DIRECTIONS: Scan the data, and whenever a line contains "accomplish", copy it.
DATA PROVIDED START
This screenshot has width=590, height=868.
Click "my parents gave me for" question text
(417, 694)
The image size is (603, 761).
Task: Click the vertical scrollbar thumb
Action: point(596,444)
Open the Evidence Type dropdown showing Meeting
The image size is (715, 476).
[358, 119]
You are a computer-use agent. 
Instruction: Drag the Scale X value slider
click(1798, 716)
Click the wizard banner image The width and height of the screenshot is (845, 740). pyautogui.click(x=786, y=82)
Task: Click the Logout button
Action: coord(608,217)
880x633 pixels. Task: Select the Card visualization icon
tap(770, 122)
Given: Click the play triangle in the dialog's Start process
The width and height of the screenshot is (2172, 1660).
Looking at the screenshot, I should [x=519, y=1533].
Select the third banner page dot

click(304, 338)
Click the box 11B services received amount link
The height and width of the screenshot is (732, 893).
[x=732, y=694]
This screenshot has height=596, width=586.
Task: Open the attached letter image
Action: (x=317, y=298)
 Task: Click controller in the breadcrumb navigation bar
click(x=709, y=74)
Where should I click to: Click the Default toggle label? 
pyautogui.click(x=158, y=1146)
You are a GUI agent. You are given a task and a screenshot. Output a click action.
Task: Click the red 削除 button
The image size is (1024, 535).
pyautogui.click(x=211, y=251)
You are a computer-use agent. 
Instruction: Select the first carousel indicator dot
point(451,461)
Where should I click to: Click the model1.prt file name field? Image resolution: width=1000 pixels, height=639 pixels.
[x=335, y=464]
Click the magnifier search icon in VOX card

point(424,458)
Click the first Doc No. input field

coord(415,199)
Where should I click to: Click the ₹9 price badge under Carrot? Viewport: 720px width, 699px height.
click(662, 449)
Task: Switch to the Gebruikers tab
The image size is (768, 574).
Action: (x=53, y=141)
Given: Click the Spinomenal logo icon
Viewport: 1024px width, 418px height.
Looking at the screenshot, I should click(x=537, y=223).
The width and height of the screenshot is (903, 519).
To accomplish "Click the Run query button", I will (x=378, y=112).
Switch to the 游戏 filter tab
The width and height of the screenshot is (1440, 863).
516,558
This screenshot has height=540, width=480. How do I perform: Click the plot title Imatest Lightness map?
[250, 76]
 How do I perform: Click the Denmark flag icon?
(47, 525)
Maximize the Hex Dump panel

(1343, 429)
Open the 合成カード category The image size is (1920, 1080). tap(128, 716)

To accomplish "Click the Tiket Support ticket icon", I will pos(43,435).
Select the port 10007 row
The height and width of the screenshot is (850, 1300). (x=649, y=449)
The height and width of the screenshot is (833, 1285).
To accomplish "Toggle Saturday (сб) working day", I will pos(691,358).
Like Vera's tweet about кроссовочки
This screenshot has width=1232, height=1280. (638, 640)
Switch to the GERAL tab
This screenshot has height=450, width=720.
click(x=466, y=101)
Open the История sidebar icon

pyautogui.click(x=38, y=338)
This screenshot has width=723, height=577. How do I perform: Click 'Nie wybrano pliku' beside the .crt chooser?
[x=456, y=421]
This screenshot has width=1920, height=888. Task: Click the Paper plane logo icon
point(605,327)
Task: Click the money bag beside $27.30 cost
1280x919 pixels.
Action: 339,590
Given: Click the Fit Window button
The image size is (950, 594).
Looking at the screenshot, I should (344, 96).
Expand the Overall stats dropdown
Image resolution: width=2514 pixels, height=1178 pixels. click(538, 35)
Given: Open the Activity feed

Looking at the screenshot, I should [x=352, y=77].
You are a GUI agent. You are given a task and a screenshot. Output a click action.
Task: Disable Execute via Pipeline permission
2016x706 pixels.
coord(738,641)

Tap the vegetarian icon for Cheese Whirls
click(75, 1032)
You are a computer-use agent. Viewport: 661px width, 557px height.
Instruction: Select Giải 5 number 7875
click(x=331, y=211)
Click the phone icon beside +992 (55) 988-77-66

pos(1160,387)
DATA PROVIDED END
OUTPUT BELOW:
To accomplish "Click the Run query button", I will (x=378, y=112).
To accomplish "Click the Tiket Support ticket icon", I will pos(43,435).
To accomplish "Toggle Saturday (сб) working day", I will pos(691,358).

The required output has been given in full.